Docking without prior knowledge of the binding site

We have validated the CABS-dock docking protocol against the largest dataset of non-redundant peptide–protein interactions (<70% sequence identity with respect to the receptor protein) available to date. The benchmark was originally created to test the FlexPepDock refinement procedure (3) and subsequently extended (with new unbound cases) in a study testing the HADDOCK algorithm (docking driven by knowledge of the binding site) (19).

We assess the quality of docking models using ligand RMSD (root-mean-square deviation) as follows:

  • High-quality prediction: RMSD < 3 Å.

  • Medium-quality prediction: 3 Å ≤ RMSD ≤ 5.5 Å.

  • Low-quality prediction: RMSD > 5.5 Å.

The RMSD is calculated on the peptide only, after superimposition of the receptor structures.
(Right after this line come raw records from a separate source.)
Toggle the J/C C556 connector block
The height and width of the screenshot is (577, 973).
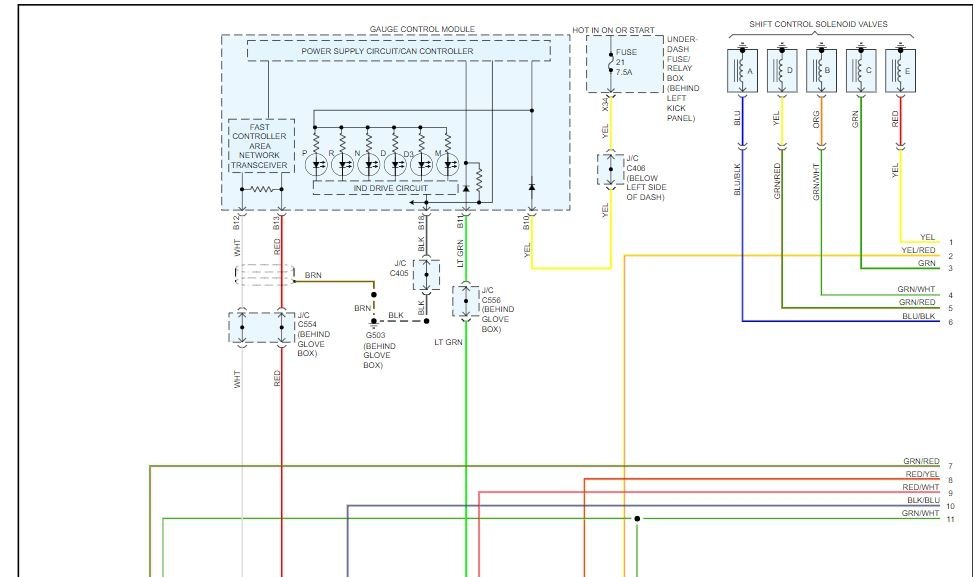pyautogui.click(x=465, y=301)
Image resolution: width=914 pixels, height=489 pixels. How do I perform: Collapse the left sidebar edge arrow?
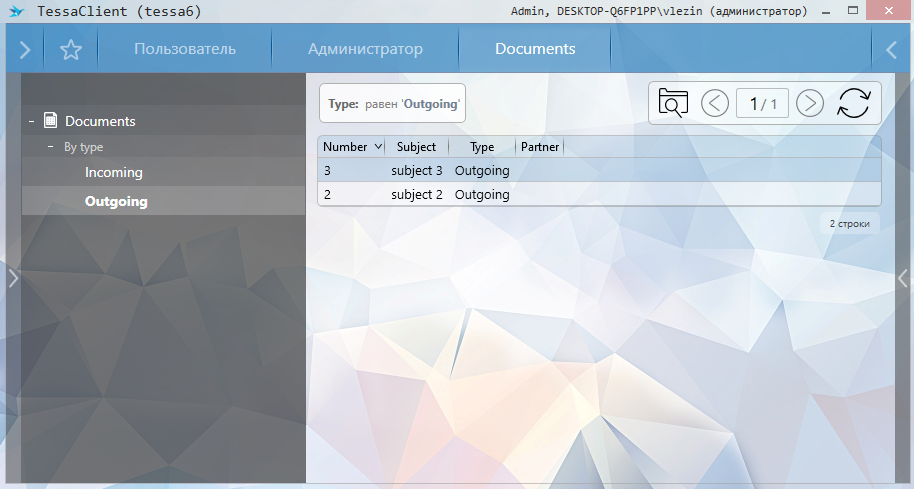click(x=13, y=278)
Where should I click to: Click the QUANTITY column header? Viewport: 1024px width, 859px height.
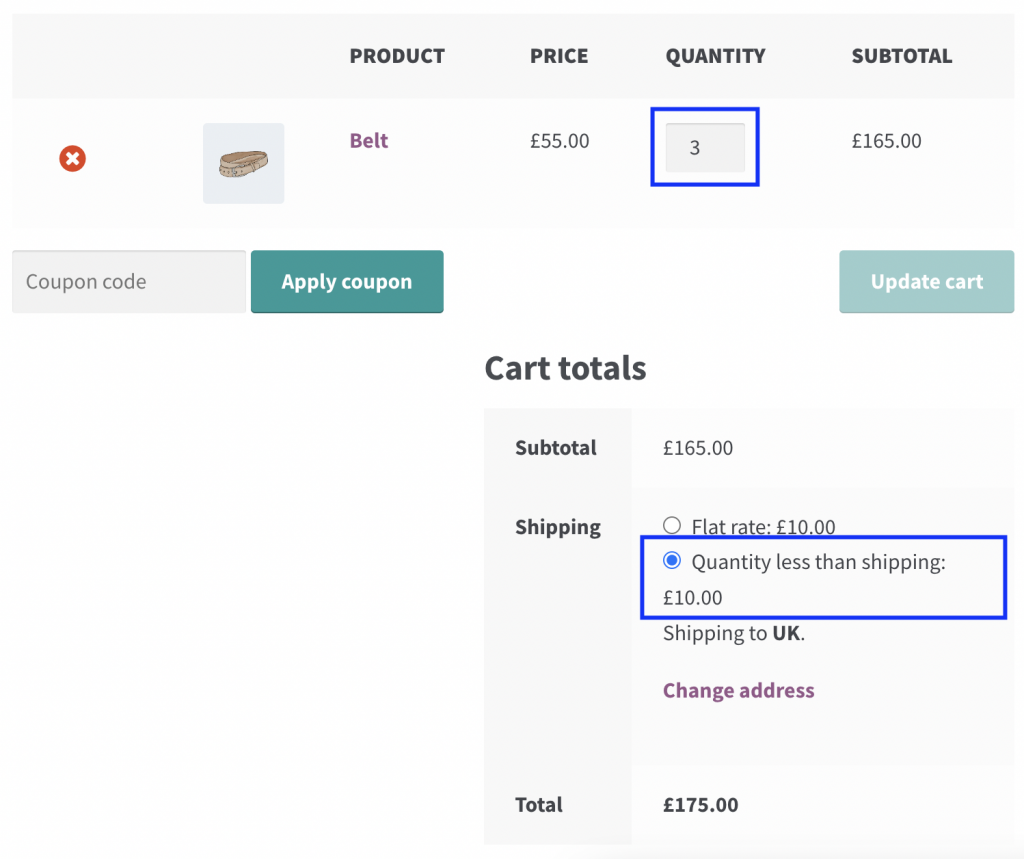715,56

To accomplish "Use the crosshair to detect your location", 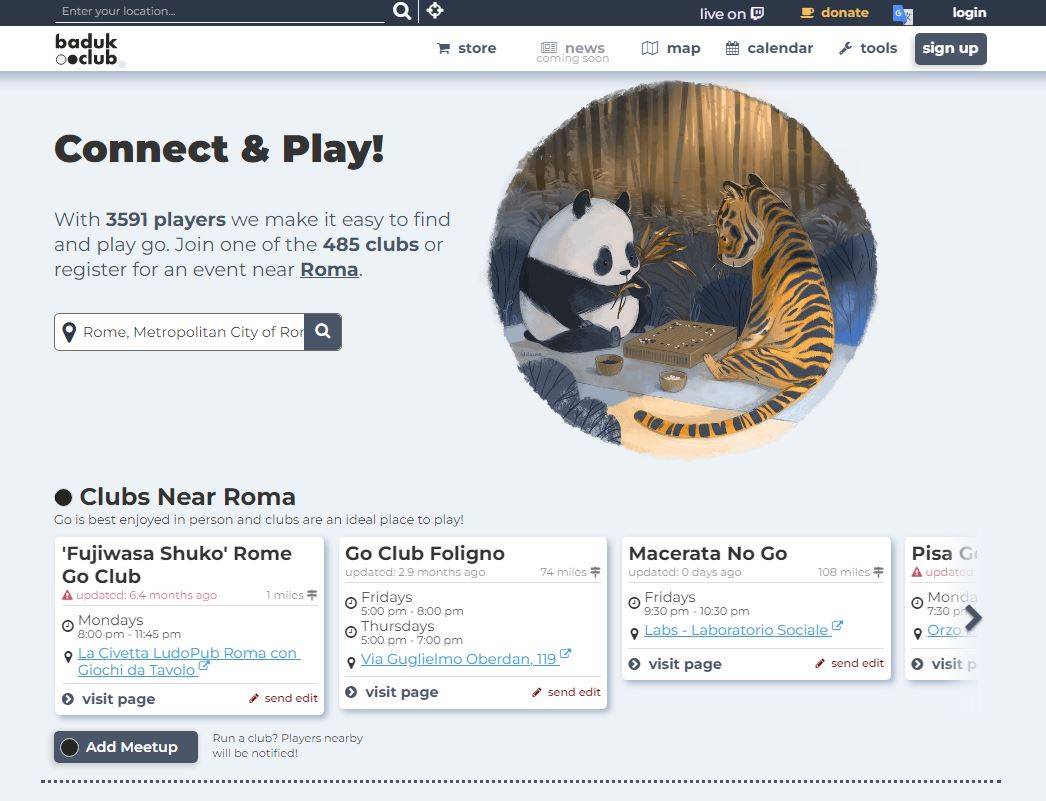I will (x=435, y=11).
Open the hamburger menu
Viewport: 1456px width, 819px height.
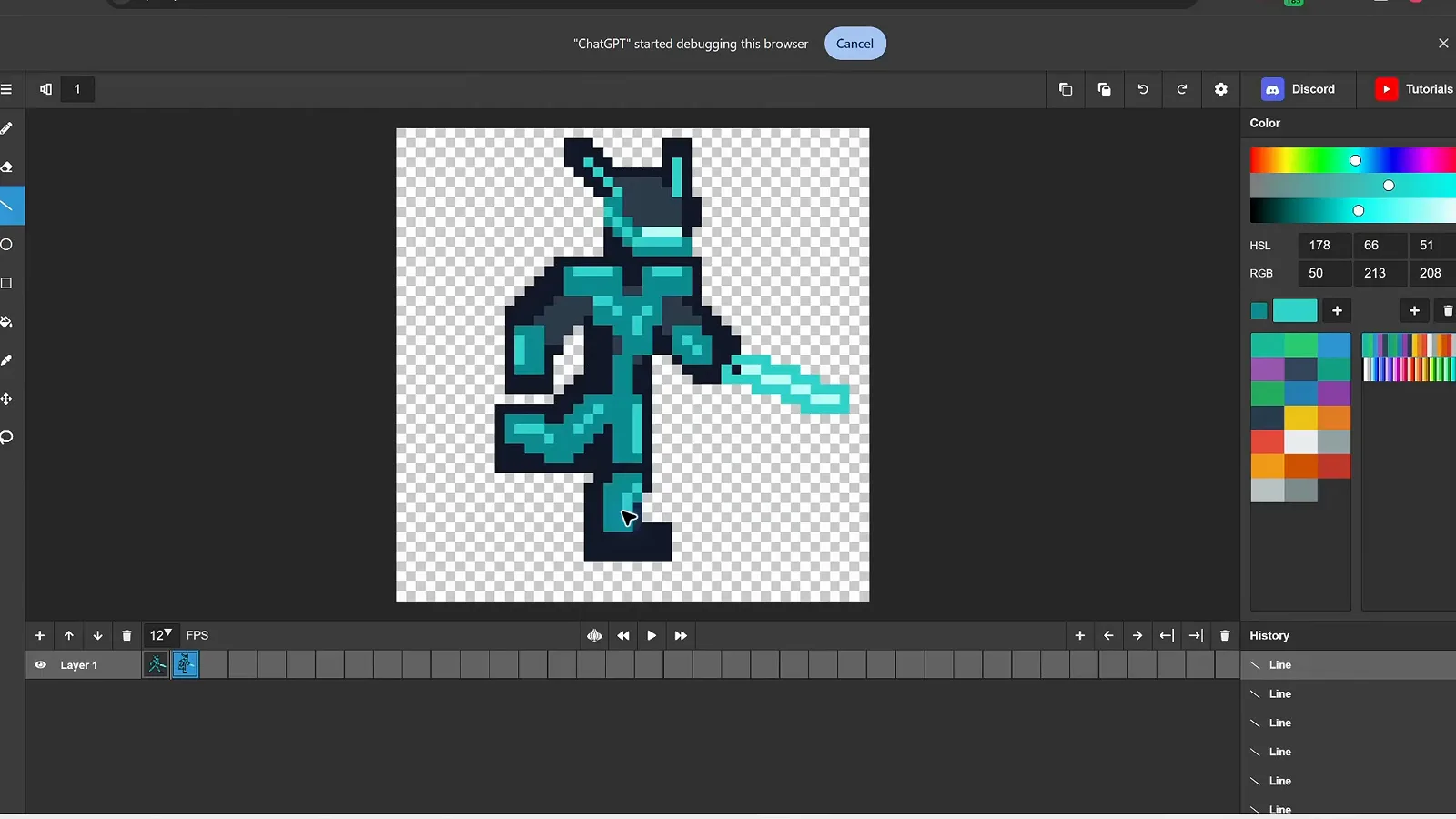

We have decided to set up an arbitrary cutoff of 5.5 Å (between low- and medium-accuracy models) on the basis of the work benchmarking the Rosetta FlexPepDock protocol for the refinement of coarse models of protein–peptide complexes (3). In that work, the authors defined an effective ‘basin of attraction’ of 5.5 Å resolution, from which the FlexPepDock protocol is able to reliably recover near-native protein–peptide models (in 91% of bound docking cases). Importantly, low-quality prediction (as defined by the 5.5 Å cutoff) does not mean that the obtained models are useless for further refinement. In the FlexPepDock benchmark, starting the refinement from structures of 6.5–7.5 Å resolution resulted in near-native models in 48% of cases of bound docking (3).

In our performance test, we used neither information about the bound peptide structure nor about the binding site (blind prediction test). As shown in Figure 2, within the set of resulting models, high- or medium-accuracy models can be found, both in the entire set of predicted models (all) or in the top selected models (top 10) (for the detailed results of bound and unbound cases see Supplementary Tables S1 and S2, respectively). Moreover, the CABS-dock performance for bound cases is on the same level as that for unbound cases (the pairs of bound and unbound counterparts are listed in Supplementary Table S3). This is because, for the majority of benchmark cases, the difference between binding interfaces of bound and unbound protein forms is small (lower than 1 Å (19)). Therefore, such small protein changes are well handled by CABS-dock using the default settings of protein receptor flexibility.

Figure 2.

Figure 2.

CABS-dock performance summary for 103 bound and 68 unbound benchmark cases. The percentages of high-, medium- or low-accuracy models (quality assessment criteria are given in the text) are reported for the best quality models found in the sets of 10 000 models (all) and in the sets of 10 final models (top 10). Detailed results, for each modeled complex and each prediction run, are available in Supplementary Tables S1 (bound docking cases) and S2 (unbound docking cases).

In summary, for over 80% of bound and unbound dataset cases, we obtained models with high or medium accuracy that is sufficient for practical applications (at least for further refinement to higher resolution (3)). The prediction results may qualitatively differ between different prediction runs (due to stochastic nature of the simulation model). The analysis of the accuracy of the predicted models in different prediction runs showed that the modeling cases generally fall into two categories: those with consistent and those with qualitatively distinct predictions (see Supplementary Tables S1 and S2). Therefore in ambiguous prediction cases, we suggest running a few independent runs and analyzing the predictions jointly.

SERVER DESCRIPTION

Input interface and requirements

The required input includes:

  • Protein receptor structure in the PDB format or protein PDB code along with the chain identifier(s), for example: 1RJK:A or 1CE1:HL. The following requirements apply to the input PDB files: single or multichain proteins are accepted (chains must be up to 500 amino acids in length); each residue in the provided PDB file should have a complete set of backbone atoms (i.e. N, Cα, C and O); side chain atoms may be missing. Non-standard amino acids are automatically changed to their standard counterparts.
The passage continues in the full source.